Reward Generalization in RLHF: A Topological Perspective
Tianyi Qiu, Fanzhi Zeng, Jiaming Ji, Dong Yan, Kaile Wang, Jiayi Zhou, Yang Han, Josef Dai, Xuehai Pan, Yaodong Yang
TL;DR
This work analyzes reward generalization in RLHF through the topology of information flow, introducing macro-level autoencoding and micro-level induced Bayesian networks (IBN) to understand how preference data shapes RM and LM behavior. It proposes reward modeling from tree-structured preference information, showing a theoretical reduction in reward uncertainty by up to $Θ\left(\frac{\log n}{\log\log n}\right)$ and empirical improvements (~65% win rate) across three NLP tasks. The tree-based topology encodes richer dependencies than chain-based data, enabling more data-efficient learning and better generalization of rewards across diverse contexts. Together, the macro- and micro-level perspectives provide a principled pathway to design reward topologies that improve RLHF without increasing annotation effort, with practical implications for safer, more reliable LLMs.
Abstract
Existing alignment methods share a common topology of information flow, where reward information is collected from humans, modeled with preference learning, and used to tune language models.

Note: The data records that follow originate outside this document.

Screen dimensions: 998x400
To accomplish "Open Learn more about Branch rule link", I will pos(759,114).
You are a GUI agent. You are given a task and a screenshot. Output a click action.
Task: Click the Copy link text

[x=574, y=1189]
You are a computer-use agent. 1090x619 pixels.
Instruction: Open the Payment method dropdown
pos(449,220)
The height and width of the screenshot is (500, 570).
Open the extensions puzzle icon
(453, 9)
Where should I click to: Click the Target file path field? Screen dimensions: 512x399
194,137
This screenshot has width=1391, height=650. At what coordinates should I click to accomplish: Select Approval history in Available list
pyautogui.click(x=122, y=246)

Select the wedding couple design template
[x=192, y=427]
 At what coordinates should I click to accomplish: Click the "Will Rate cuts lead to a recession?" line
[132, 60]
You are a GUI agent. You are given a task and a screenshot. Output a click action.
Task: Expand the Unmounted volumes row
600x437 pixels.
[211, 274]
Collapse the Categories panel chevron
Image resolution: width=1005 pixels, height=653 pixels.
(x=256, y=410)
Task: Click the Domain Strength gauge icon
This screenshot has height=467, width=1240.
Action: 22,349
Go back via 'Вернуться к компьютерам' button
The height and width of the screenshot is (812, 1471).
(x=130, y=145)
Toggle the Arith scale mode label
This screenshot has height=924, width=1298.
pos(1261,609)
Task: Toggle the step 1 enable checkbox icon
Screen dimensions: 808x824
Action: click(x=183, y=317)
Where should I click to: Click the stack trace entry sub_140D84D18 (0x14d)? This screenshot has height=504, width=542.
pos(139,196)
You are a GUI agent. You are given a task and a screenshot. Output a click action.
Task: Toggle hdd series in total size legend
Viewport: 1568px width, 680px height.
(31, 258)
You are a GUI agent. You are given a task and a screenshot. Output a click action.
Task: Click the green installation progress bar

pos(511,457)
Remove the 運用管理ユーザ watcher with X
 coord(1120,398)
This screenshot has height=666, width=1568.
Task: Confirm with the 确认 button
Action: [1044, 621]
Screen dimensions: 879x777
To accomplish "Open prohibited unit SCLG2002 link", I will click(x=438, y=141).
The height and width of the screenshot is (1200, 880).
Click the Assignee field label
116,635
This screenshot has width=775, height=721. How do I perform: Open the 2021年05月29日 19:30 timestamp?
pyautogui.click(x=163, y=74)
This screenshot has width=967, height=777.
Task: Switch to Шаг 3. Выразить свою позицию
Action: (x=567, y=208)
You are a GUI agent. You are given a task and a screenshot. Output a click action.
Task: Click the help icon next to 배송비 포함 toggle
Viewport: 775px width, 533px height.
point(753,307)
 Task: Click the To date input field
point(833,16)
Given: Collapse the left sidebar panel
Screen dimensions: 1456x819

However, this shared topology has not been systematically characterized, nor have its alternatives been thoroughly explored, leaving the problems of low data efficiency and unreliable generalization unaddressed. As a solution, we introduce a theory of reward generalization in reinforcement learning from human feedback (RLHF), focusing on the topology of information flow at both macro and micro levels. At the macro level, we portray the RLHF information flow as an autoencoding process over behavior distributions, formalizing the RLHF objective of distributional consistency between human preference and model behavior. At the micro level, we present induced Bayesian networks to model the impact of dataset topologies on reward generalization. Combining analysis on both levels, we propose reward modeling from tree-structured preference information. It is shown to reduce reward uncertainty by up to $Θ(\log n/\log\log n)$ times compared to baselines, where $n$ is the dataset size. Validation on three NLP tasks shows that it achieves an average win rate of 65% against baselines, thus improving reward generalization for free via topology design, while reducing the amount of data requiring annotation.